= Beginning of Section =
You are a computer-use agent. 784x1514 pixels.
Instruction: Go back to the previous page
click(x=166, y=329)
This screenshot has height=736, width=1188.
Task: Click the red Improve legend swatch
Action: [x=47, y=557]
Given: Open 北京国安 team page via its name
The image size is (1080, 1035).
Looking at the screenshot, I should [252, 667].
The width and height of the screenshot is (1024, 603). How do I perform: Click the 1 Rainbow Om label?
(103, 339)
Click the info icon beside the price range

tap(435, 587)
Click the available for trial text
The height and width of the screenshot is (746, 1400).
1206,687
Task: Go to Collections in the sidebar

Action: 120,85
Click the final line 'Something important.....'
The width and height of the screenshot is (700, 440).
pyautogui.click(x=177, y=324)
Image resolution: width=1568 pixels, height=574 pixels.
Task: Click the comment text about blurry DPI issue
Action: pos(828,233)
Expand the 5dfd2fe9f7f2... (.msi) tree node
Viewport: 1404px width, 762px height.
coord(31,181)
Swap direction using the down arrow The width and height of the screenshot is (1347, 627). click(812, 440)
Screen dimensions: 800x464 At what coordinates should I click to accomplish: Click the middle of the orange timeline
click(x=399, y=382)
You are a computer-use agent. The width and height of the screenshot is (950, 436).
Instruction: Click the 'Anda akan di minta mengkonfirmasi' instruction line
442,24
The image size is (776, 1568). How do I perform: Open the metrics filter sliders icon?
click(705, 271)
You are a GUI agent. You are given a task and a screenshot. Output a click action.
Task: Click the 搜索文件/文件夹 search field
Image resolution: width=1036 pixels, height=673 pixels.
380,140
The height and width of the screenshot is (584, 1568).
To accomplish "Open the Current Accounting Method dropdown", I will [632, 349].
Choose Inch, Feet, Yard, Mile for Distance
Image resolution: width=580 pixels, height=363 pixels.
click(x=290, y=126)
= End of Section =
= TASK PROMPT =
Go through the records above and copy every line with the word "computer".

= OUTPUT FOR THIS TASK =
You are a computer-use agent. 784x1514 pixels.
You are a computer-use agent. The width and height of the screenshot is (950, 436).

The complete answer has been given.